This article has been written by Digmber Singh pursuing Diploma in Corporate Law & Practice: Transactions, Governance and Disputes and edited by Shashwat Kaushik.
This article has been published by Sneha Mahawar.
Table of Contents
Introduction
A shareholder is a person or any legal entity that has held ownership of any preferable shares, debentures, or equity in a company. The number of shares held by the shareholder makes him entitled to the company’s profit and loss in the quantum of the value of his shares. Shareholder activism highlights various rights and insights. In this article, there are some insights about shareholder activism. Basically, shareholder activism is the action taken by shareholders to influence the management of a company. Sometimes this can also include proposals for amendments to corporate policies, proposing resolutions for shareholder votes to the board of directors, and so on. This article discusses how shareholder activism has become an increasingly important tool for investors to promote financial growth and hold companies accountable for their actions and responsibilities towards shareholders. By leveraging their ownership stake, shareholders can push for improved transparency and a clear focus on long-term sustainability rather than short-term profits.

• **COLLECTED DATA**:
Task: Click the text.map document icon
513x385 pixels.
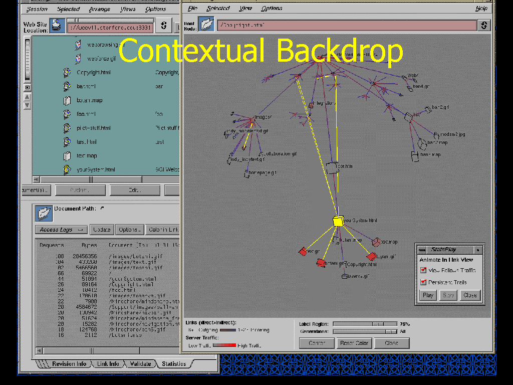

• **WORK TO COMPLETE**:
- 1) According to the shareholder activism article, what is shareholder activism?
- 2) Continue the article on shareholder activism from where it stops.

• **ANSWERS TO THE PROBLEMS**:
- 1) It is the action taken by shareholders to influence the management of a company.

- 2)
Definition of share and shareholder
Basically, the word shareholder is an insightful combination of two important words (share and holder).
Share means a partial percentage or a unit of debenture, preferred share or equity. In simple terms, a percentage of legal ownership within the company and the owner of the debenture, preferred share or equity that enable a person’s share of the profit and loss of the company.
A shareholder is a person who has authority over the shares given by the company. Shareholder means the natural or legal entity that holds the share and is authorised by the company is known as the holder of the particular share, equity or debenture. We can say in simple terms that such natural or legal entities have partly ownership according to their shares and also an entitled share from the company’s profits and losses.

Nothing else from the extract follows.